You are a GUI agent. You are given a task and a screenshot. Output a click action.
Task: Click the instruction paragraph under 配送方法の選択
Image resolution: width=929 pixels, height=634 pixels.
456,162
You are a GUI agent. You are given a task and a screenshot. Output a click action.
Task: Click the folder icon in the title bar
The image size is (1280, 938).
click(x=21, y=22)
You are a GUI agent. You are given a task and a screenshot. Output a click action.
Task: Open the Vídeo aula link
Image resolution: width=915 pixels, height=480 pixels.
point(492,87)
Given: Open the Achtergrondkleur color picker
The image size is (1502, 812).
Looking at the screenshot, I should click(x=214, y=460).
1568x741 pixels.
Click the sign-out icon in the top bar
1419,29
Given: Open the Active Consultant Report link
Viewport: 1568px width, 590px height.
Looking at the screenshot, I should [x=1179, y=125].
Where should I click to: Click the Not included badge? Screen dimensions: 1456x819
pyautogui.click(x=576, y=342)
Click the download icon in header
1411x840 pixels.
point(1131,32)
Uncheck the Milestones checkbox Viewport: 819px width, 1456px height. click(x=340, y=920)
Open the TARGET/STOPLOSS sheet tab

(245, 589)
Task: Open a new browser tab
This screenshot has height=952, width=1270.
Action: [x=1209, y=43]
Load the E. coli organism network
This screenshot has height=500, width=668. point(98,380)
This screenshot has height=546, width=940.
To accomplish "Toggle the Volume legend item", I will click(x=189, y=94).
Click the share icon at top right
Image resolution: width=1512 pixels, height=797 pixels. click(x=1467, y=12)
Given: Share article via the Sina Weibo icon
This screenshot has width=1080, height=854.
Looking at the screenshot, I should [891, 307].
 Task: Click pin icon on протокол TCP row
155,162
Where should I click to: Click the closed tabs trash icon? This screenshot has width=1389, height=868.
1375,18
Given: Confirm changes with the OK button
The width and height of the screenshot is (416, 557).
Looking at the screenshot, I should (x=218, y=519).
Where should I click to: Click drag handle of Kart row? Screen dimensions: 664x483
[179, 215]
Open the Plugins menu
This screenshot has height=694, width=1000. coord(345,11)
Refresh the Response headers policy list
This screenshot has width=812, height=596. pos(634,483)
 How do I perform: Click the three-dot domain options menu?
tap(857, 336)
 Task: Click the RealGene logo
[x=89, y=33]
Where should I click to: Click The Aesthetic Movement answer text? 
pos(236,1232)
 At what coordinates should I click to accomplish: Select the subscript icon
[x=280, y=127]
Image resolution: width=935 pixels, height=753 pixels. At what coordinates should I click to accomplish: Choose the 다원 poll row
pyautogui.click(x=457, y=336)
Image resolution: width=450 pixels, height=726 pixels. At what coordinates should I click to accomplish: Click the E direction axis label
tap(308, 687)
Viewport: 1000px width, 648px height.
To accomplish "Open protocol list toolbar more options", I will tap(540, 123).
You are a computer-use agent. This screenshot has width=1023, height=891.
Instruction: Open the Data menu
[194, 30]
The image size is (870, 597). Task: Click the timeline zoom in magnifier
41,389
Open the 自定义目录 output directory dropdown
--------
Copy the entries starting at the line that contains "You are a computer-use" and ending at the end of the entries, replacing "magnifier" with "icon" and changing nothing else.

You are a computer-use agent. This screenshot has width=1023, height=891.
Instruction: Open the Data menu
[194, 30]
The image size is (870, 597). Task: Click the timeline zoom in icon
41,389
Open the 自定义目录 output directory dropdown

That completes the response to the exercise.